This is very interesting. My interpretation of to these results is:

  • The work on improving the EIB control has been effective. The scattered light glitches that its motion produces during bad weather is at frequencies below 20Hz, and maybe even 15Hz, which will be more difficult to improve on.
  • The main source of scattered light glitches 30Hz-50Hz during bad weather comes from the west end building. The WE suspension local control signal Sa_WE_F0_X_500Hz, may mean the suspension is moving, or that the ground around the suspension is moving. A more detailed analysis of all the position sensors in the WE building is needed to determine what is the source of scattered light in the WE building, but it is unlikely to be the mirror itself.
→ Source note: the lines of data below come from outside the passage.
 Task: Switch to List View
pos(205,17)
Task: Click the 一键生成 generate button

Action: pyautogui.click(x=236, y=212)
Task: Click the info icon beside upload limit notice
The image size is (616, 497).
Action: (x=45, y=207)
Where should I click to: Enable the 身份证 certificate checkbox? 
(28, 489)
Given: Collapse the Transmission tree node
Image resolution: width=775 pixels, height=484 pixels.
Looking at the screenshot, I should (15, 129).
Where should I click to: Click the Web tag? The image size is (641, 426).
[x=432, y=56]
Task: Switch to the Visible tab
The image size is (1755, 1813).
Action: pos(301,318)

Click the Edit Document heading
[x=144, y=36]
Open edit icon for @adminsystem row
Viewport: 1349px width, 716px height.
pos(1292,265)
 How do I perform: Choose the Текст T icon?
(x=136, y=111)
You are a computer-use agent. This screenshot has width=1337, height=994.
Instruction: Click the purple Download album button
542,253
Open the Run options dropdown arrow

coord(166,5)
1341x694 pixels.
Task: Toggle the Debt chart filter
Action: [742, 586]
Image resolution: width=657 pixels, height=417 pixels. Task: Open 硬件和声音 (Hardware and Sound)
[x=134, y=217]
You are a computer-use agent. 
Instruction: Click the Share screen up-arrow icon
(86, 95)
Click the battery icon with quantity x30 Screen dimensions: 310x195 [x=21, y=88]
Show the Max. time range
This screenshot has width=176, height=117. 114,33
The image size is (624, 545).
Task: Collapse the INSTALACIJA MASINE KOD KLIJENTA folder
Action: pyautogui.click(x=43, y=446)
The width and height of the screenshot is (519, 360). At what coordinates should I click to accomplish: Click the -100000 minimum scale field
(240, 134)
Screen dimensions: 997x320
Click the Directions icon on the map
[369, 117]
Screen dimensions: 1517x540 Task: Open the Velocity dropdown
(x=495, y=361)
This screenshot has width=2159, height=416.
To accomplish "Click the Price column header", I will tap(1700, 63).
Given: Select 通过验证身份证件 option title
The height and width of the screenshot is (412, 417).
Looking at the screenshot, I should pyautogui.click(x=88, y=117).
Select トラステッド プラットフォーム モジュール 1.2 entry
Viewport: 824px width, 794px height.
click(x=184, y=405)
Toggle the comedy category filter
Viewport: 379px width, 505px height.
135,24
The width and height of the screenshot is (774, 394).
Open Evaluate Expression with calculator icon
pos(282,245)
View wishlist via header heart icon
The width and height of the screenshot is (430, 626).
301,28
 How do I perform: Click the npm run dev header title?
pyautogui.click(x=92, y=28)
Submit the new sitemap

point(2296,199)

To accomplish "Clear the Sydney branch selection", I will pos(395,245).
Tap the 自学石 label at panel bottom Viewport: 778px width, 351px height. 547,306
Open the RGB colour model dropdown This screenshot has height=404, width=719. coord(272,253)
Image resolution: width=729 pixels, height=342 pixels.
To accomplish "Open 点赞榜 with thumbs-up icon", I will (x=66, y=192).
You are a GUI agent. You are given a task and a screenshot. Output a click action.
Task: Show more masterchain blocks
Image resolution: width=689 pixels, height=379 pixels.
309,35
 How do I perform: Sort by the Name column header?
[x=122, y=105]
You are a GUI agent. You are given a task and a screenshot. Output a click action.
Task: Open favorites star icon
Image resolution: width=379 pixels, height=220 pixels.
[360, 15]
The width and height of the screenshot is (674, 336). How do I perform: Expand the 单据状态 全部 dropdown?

direnzo - 13:35 Saturday 20 April 2024 (64041) Print this report

I have refined the analysis in the main entry to include more glitches and all the auxiliary channels measuring positions, velocities and accelerations, as described in this git issue. The results are contained in the attached text files. These confirm and expand what is already presented in the main entry, that is, a strong correlation of these glitches with the movement of the West End bench and suspension. Correlations with velocity and acceleration sensors are instead much smaller. They tend to point to the motion of parts of the North End building, but plotting the predictor frequencies superimposed to the spectrogram of Hrec shows in fact no convincing correlations. Example in figure 1.